With respect to the Commission's "chain of events" analysis, the employer acknowledges that a finding of causal connection can be made based solely on a claimant's testimony, without supporting medical evidence, but contends that in the present case such finding was made in the face of medical evidence to the contrary. While there is medical evidence of a preexisting condition, there is no medical evidence precluding an inference that such preexisting condition was aggravated by Price's accident. Indeed, contrary to the employer's assertions, there is medical evidence to support it. The employer also contends that the facts of the present case do not support the Commission's "chain of events" analysis because Price had a preexisting condition. The employer cites no authority for the proposition that a "chain of events" analysis cannot be used to demonstrate the aggravation of a preexisting injury, nor do we see any logical reason why it should not. The rationale justifying the use of the "chain of events" analysis to demonstrate the existence of an injury would also support its use to demonstrate an aggravation of a preexisting injury.
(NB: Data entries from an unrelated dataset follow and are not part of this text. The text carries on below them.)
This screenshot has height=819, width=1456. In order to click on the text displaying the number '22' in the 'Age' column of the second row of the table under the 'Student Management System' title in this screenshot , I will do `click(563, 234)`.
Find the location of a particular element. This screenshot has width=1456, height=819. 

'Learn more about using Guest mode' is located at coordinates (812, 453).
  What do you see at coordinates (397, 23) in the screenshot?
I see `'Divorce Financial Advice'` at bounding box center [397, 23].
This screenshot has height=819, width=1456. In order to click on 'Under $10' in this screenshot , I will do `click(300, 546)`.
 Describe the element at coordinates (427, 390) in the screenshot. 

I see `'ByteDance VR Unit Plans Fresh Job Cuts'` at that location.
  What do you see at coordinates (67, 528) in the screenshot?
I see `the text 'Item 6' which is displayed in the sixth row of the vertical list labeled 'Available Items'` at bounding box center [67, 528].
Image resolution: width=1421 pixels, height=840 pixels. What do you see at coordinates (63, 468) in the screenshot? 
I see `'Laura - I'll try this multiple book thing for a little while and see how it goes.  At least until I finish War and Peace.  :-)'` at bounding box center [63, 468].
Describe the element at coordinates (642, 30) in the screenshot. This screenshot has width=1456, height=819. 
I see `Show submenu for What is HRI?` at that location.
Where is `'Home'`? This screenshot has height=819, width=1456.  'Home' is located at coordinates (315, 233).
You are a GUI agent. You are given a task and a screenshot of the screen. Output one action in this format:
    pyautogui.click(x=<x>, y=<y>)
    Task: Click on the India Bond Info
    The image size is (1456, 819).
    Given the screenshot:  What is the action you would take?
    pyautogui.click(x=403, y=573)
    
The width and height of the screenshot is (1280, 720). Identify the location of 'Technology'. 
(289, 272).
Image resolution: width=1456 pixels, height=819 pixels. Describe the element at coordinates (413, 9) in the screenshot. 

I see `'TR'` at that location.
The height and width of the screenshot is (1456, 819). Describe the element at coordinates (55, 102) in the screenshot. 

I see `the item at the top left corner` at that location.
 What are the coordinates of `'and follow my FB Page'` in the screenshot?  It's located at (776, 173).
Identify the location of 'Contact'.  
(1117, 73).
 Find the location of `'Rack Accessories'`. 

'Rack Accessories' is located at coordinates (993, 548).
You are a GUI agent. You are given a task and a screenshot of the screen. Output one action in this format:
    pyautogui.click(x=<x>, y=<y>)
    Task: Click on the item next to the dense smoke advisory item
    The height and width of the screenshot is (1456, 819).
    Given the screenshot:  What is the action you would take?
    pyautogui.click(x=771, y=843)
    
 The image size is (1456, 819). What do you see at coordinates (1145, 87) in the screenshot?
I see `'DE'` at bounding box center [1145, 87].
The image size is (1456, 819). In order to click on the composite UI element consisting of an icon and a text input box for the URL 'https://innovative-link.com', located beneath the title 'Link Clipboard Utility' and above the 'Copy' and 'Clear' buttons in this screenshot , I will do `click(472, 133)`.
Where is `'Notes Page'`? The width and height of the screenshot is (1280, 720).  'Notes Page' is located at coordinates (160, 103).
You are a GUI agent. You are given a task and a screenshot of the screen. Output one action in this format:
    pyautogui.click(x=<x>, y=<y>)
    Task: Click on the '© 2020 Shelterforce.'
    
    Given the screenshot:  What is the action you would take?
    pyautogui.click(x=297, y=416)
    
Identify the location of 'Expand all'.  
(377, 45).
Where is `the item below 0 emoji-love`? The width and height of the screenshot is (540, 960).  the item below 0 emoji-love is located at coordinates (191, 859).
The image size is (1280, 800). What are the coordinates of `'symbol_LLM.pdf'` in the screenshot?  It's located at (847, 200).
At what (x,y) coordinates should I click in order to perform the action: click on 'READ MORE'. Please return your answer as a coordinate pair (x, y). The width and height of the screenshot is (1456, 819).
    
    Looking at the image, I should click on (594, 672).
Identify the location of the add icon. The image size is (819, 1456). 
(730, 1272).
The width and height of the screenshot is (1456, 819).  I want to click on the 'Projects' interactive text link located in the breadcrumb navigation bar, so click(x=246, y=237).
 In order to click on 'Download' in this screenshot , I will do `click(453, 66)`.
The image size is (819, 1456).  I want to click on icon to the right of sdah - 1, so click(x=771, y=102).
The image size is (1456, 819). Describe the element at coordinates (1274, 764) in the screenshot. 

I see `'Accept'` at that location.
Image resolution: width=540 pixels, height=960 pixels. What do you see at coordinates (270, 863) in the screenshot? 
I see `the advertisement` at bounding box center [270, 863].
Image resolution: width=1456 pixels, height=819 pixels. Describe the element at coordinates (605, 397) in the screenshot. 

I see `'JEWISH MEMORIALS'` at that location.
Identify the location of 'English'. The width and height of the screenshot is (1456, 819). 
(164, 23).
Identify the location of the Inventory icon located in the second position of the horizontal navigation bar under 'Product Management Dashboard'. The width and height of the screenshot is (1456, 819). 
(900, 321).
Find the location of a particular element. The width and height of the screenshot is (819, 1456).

The employer next contends that Price was not a credible witness. The employer maintains that Price was evasive in answering questions and that on numerous occasions Price simply stated that he did not know. None of this demonstrates that he was clearly not a credible witness and therefore we cannot say the Commission's determination that Price was a credible witness was contrary to the manifest weight of the evidence. Watts v. Industrial Comm'n, 77 Ill. 2d 30, 33, 394 N.E.2d 1171, 1172, 31 Ill. Dec. 794 (1979).

The employer next argues that the Commission erred in its analysis of the surgical report showing the presence of a free-floating piece of disc pressing on the nerve root. The Commission determined that preaccident diagnostic reports revealed no disc herniation, but the operative report found a free-floating piece of disc compressing the nerve root. The Commission found this to be supportive of its conclusion that Price's fall aggravated his preexisting condition. Such finding, the employer contends, ignores Dr. Maurer's testimony that Price's preaccident diagnostic tests were suggestive of a herniated disc. As we noted above, the interpretation of witness testimony, the weight accorded thereto, and the inferences to be drawn therefrom are questions of fact for the Commission. While the Commission could have inferred from Dr. Maurer's testimony that Price had a herniated disc before his accident, it is not the inference that the Commission drew.

Finally, the employer contends that assuming there was an aggravation of a preexisting injury as a result of Price's April 27, 1992, accident, Price failed to establish that his condition of ill-being was causally related thereto. This was a question of fact which the Commission resolved against the employer and reviewing the record we cannot say that the Commission's resolution was contrary to the manifest weight of the evidence.

The employer's second argument on appeal is that the Commission erred in not deferring to the arbitrator's determinations of fact because the Commission did not see Price testify. We decline the employer's offer to depart from the rule established by Komatsu Dresser Co. v. Industrial Comm'n, 235 Ill. App. 3d 779, 601 N.E.2d 1339, 176 Ill. Dec. 641 (2d Dist. 1992), and its progeny.

For the foregoing reasons, the judgment of the circuit court of Sangamon County is affirmed.

Affirmed.

McCULLOUGH, P.J., and RAKOWSKI, COLWELL, and HOLDRIDGE, JJ., concur.